- Born: 22 September 1974 (age 51) mount ayliff, Eastern Cape, South Africa
- Education: Sacred Heart College, Johannesburg
- Alma mater: University of the Witwatersrand
- Occupations: actor; television presenter; director;
- Years active: 1995-present
- Known for: Isidingo Jacob’s Cross All You Need Is Love
- Spouses: ; Candy Litchfield ​ ​(m. 2001; div. 2009)​ Brenda Dandala;
- Children: 4
- Parent: Mvume Dandala (father)
- Relatives: Gqibelo Dandala

= Hlomla Dandala =

South African actor, television presenter and director

Hlomla Dandala (born 22 September 1974) is a South African actor, television presenter, and director.

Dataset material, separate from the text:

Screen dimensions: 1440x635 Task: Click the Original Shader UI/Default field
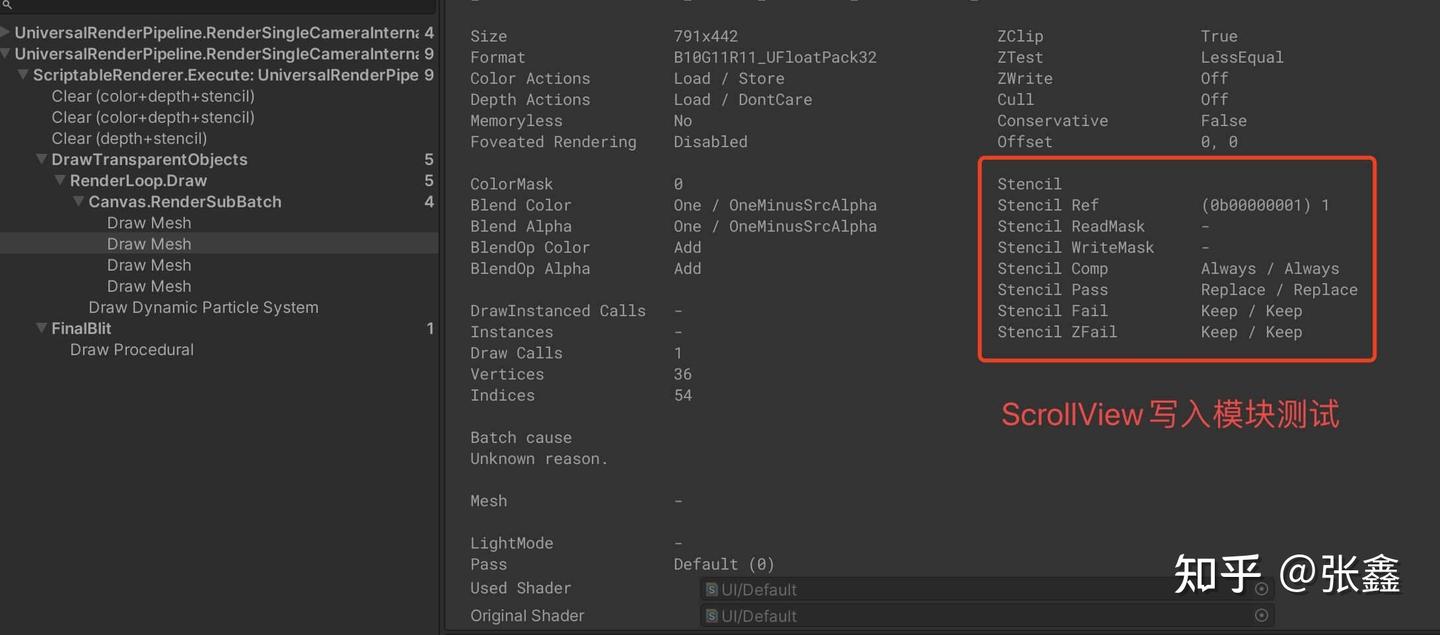coord(980,616)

He is best known for his roles as Derek Nyathi in Isidingo (1998–2001), title character Jacob Makhubu in Jacob's Cross (since 2007), and host of the reality dating show All You Need Is Love from 2002 to 2003. He starred in the drama series Rockville as Gomorrah, the main antagonist of the third season, and e.tv's prime time soap opera, Scandal! as Kingsley Siseko Langa from 2016 until 2019.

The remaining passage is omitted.